[Problem] Exactly reproduce the line that contains "Task: Select the Rotate tool" and all lines after it in the entries below, through the very last line.

[Stored records]
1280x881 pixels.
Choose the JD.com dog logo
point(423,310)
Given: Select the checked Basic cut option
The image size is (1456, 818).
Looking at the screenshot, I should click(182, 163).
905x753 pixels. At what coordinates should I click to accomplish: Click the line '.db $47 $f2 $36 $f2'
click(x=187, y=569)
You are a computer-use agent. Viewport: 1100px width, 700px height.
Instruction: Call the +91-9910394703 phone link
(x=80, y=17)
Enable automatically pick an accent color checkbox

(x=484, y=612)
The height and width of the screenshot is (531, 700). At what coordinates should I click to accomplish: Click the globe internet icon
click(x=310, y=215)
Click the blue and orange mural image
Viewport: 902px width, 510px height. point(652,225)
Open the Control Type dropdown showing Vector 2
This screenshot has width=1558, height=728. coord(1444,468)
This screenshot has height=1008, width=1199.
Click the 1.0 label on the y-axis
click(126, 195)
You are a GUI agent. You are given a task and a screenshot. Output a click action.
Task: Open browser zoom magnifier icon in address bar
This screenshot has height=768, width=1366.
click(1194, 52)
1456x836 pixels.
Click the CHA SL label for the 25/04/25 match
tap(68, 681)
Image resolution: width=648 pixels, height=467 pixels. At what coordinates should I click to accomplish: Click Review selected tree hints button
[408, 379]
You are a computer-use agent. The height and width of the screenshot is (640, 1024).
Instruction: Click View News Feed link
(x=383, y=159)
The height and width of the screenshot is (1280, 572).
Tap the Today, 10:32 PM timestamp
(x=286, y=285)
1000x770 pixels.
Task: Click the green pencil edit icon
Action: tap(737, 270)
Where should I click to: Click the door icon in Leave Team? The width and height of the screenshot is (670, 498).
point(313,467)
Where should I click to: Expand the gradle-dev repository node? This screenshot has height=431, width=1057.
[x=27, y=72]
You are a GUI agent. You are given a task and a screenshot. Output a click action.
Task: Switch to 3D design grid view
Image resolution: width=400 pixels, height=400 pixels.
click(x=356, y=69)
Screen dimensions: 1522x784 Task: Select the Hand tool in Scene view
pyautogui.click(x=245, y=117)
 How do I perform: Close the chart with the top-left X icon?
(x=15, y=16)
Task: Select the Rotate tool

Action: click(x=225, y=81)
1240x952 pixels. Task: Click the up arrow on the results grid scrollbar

[Solved problem]
Task: Select the Rotate tool

Action: click(x=225, y=81)
1240x952 pixels. Task: Click the up arrow on the results grid scrollbar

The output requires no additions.